Shaq Roland

Profile
- Position: Wide receiver

Personal information
- Born: December 27, 1993 (age 32) Batesburg-Leesville, South Carolina, U.S.
- Listed height: 6 ft 2 in (1.88 m)
- Listed weight: 190 lb (86 kg)

Career information
- High school: Lexington (SC)
- College: South Carolina
- NFL draft: 2018: undrafted

Career history
- Chicago Bears (2018)*; Baltimore Brigade (2019)*;
- * Offseason or practice squad member only

= Shaq Roland =

American football player (born 1993)

Shaq Roland (born December 27, 1993) is an American former professional football wide receiver. He played college football at South Carolina.

==Early life==
A native of Lexington, South Carolina, Roland graduated from Lexington High School in 2012. He was named to the annual PARADE magazine 53-man All-America team in his senior year, during which he recorded 24 touchdowns. As a college prospect, Roland was a four-star player, the highest score in the state and the tenth-best receiver in the nation. He was also ranked the 66th-best player overall by Rivals.com, the 40th-best player in the country by Scout.com, and a four-star recruit by ESPN.
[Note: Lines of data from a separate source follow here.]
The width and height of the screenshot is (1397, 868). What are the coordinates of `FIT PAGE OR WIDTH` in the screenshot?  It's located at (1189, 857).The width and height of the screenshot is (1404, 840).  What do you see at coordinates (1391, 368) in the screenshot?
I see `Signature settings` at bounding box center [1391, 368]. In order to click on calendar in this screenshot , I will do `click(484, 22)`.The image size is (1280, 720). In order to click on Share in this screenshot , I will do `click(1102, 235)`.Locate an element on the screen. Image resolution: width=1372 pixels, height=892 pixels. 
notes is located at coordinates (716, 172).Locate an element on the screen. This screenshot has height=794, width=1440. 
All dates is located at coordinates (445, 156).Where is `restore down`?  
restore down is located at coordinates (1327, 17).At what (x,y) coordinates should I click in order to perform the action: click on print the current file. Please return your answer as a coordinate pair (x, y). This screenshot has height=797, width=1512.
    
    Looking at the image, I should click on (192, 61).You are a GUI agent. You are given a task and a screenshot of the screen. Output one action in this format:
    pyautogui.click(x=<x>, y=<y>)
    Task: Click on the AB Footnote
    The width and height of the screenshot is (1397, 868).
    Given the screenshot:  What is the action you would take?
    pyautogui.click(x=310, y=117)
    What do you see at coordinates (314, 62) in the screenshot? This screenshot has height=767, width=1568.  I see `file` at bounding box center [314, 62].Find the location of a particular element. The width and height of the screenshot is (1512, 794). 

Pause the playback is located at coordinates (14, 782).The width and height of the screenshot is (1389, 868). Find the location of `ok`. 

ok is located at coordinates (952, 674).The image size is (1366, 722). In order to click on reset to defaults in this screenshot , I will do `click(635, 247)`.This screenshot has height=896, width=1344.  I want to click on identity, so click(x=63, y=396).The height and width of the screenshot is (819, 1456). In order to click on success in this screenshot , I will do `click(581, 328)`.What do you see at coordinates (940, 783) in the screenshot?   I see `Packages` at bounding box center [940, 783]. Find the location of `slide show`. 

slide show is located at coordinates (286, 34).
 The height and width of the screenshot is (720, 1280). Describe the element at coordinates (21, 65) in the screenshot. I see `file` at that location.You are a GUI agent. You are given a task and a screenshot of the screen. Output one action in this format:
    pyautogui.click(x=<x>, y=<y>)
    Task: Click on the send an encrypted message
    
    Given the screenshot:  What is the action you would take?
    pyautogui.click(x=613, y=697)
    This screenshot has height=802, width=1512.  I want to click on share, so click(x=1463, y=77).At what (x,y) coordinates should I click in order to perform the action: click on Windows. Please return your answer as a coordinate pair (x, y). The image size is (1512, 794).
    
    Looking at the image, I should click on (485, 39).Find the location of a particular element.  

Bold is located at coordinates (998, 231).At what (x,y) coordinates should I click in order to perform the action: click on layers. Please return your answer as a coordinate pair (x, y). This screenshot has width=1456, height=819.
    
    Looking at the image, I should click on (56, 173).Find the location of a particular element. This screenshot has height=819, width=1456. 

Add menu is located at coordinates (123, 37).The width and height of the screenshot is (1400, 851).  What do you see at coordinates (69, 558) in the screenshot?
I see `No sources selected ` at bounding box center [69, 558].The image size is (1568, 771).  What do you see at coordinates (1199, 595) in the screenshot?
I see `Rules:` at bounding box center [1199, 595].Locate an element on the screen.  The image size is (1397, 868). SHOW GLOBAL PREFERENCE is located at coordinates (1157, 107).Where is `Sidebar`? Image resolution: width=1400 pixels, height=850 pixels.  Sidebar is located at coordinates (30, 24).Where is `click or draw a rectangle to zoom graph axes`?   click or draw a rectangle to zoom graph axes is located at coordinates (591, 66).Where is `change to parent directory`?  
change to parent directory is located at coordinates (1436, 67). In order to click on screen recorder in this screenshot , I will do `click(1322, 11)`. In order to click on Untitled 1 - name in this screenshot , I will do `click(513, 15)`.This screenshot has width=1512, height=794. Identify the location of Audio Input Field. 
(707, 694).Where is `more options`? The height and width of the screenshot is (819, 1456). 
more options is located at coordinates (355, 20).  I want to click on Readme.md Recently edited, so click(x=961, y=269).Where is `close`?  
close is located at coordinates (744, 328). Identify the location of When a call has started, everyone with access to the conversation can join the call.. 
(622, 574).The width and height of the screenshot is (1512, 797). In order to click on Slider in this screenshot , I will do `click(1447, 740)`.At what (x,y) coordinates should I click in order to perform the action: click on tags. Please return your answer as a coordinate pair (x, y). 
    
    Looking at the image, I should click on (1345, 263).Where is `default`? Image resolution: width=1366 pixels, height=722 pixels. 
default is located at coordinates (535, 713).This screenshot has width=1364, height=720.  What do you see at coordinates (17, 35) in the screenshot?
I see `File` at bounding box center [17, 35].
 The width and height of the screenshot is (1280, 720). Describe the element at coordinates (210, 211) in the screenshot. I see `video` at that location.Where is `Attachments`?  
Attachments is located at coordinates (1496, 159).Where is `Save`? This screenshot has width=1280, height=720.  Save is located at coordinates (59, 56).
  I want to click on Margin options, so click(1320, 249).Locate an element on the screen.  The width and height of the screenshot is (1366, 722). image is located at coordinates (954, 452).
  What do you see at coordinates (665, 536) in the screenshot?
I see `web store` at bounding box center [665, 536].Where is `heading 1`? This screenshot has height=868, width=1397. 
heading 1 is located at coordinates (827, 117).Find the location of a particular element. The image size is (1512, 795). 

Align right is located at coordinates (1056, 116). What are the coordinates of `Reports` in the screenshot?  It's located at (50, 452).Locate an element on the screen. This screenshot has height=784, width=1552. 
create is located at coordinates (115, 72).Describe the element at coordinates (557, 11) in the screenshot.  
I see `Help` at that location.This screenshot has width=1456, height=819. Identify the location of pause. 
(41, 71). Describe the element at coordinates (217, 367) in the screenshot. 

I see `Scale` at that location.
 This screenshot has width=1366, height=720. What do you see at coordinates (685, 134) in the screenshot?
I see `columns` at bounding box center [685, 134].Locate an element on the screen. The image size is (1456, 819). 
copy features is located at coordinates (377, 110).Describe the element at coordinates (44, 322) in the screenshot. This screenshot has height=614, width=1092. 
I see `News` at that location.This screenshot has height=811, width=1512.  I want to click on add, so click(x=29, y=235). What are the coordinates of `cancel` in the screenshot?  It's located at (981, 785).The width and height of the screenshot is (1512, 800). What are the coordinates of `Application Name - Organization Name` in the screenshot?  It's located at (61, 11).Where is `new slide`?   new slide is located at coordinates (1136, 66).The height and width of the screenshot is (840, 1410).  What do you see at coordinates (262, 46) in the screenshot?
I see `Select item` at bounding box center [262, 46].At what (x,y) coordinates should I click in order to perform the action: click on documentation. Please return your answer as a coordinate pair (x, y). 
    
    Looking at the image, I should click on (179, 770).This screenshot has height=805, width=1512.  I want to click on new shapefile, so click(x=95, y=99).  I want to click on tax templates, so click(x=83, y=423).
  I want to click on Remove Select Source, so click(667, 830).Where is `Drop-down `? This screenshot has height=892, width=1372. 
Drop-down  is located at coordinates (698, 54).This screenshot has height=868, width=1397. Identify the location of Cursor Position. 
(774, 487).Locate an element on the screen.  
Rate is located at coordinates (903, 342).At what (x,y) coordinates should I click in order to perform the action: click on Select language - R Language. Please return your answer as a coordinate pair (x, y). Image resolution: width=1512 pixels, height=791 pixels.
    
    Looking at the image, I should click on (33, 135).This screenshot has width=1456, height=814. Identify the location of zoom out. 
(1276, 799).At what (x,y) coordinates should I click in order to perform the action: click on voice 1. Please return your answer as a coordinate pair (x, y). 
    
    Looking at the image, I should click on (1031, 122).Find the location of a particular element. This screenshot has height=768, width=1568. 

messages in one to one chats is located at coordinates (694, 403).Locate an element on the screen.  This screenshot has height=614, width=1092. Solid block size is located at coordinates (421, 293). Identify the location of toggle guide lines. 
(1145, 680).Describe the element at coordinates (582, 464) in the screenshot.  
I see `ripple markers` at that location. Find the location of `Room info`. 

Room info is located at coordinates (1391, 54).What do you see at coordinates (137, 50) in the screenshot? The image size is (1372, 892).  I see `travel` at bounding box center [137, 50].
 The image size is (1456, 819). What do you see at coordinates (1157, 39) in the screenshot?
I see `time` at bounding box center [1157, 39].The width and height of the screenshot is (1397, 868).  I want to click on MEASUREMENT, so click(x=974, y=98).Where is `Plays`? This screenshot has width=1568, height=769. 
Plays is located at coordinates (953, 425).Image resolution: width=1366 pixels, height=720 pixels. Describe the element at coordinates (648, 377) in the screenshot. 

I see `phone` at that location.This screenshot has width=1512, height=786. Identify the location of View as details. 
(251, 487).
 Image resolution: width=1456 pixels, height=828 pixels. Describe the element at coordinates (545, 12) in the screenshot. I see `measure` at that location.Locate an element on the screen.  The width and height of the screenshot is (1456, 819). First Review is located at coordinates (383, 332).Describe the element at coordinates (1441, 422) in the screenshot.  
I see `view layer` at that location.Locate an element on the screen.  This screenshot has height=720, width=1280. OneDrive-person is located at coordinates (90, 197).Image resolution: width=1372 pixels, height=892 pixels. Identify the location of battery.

Roland also played basketball, recording seven rebounds during his junior year.

==College career==
Roland became the fourth-straight South Carolina "Mr. Football" to sign with the South Carolina Gamecocks, following Stephon Gilmore, Marcus Lattimore and Jadeveon Clowney.

After leaving South Carolina in 2014, Roland enrolled at Prairie View A&M University but instead decided to return to Lexington. In 2016, Roland returned to school, attending Winston-Salem State University. Roland stated that he was, "very interested" in a return to the South Carolina football program to play out his final year of eligibility.

==Professional career==
Roland signed with the Chicago Bears as an undrafted free agent on May 10, 2018. He was waived by the Bears on June 7, 2018. On March 20, 2019, Roland was assigned to the Baltimore Brigade. On April 16, 2019, he was placed on recallable reassignment and became a free agent.